Disorders with severe hypogammaglobulinemia present most commonly between 6 and 18 months of age. Their first infections can present as early as 4 months as protection from passive maternal IgG wanes.
CVID can present as early as 4 years of age but is more commonly diagnosed as an adult with onset between the 2nd and 4th decade of life.
Transient Hypogammaglobulinemia of infancy occurs in patients with low IgG, with or without low IgA or IgM, whose immunoglobulin levels are low but increase over time.
B cells originate in the bone marrow and undergo maturation in peripheral lymphoid organs including the lymph nodes, spleen, and mucosa-associated lymphoid tissue (MALT).
B cell immunodeficiencies are caused by molecular defects leading to disruption of B cell development or the interactions between B and T cells required for B cell function.
The etiologies of these defects are variable including genetic inheritance and spontaneous mutation.
Table 218-1 summarizes the modes of inheritance and known genetic mutations of the major disorders of B cell immunodeficiency.4
B Cell Immunodeficiency | Mode of Inheritance | Genetic Mutation |
Common Variable Immunodeficiency | Variable | Variable (TACI gene mutation – AD) |
X-linked agammaglobulinemia1 | XL | BTK |
Autosomal recessive agammaglobulinemia | AR | BLNK LRRC8, μ, λ5, Igα |
Specific antibody deficiency | Unknown | Unknown |
HyperIgM syndrome1 | AR | AID, UNG |
Selective Antibody deficiency
| Variable | For IgA deficiency: Failure of terminal differentiation in IgA-positive B cells |
Transient hypogammaglobulinemia of infancy | Unknown | Defect in differentiation: delayed maturation of T helper function |
Recurrent fever.
Recurrent bacterial infections with encapsulated pyogenic organisms (i.e., Haemophilus influenzae, Streptococcus pneumoniae, Staphylococcus aureus, Neisseria meningitides).

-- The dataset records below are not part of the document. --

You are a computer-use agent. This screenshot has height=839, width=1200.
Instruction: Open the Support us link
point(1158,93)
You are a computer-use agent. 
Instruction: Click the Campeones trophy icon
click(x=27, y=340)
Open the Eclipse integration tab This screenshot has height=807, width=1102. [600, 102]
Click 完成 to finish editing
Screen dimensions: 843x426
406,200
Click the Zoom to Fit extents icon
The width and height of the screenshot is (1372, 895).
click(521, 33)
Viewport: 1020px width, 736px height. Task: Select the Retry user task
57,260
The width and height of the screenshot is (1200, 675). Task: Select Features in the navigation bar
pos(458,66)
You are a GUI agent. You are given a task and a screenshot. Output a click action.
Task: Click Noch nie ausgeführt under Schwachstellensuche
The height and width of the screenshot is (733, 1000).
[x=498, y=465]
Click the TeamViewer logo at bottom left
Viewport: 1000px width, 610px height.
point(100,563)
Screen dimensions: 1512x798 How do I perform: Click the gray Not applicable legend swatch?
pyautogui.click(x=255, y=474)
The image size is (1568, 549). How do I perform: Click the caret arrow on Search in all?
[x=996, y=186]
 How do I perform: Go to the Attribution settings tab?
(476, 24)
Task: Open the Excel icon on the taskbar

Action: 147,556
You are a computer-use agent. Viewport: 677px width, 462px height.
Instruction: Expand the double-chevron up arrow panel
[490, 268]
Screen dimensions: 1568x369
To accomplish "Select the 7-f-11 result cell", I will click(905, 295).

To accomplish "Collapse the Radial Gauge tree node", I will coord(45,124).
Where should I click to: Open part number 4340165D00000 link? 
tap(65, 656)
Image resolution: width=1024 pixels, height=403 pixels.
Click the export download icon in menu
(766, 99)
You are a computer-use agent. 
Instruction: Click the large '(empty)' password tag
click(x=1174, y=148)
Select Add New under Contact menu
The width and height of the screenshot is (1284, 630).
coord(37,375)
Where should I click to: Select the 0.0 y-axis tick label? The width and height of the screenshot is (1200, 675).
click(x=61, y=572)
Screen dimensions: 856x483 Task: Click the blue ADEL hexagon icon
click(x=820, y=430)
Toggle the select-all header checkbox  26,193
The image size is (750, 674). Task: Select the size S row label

Chronic gastrointestinal infections (i.e., Giardia lamblia, Campylobacter jejuni)
Enterovirus infections (i.e., Coxsackievirus, ECHOvirus, wild-type and vaccine-associated polio virus).
Opportunistic viral infections are rare in pure B cell disorders but can be seen in subset of CVID involving T cell dysfunction (Figure 218-2).
Poor growth, failure to thrive.
Chronic diarrhea.
Concomitant autoimmune conditions (i.e., diabetes mellitus, autoimmune hepatitis, autoimmune hemolytic anemia, idiopathic thrombocytopenic purpura, rheumatoid arthritis, interstitial lung disease, inflammatory bowel disease, or uveitis).
Family history of immunodeficiency or frequent infections.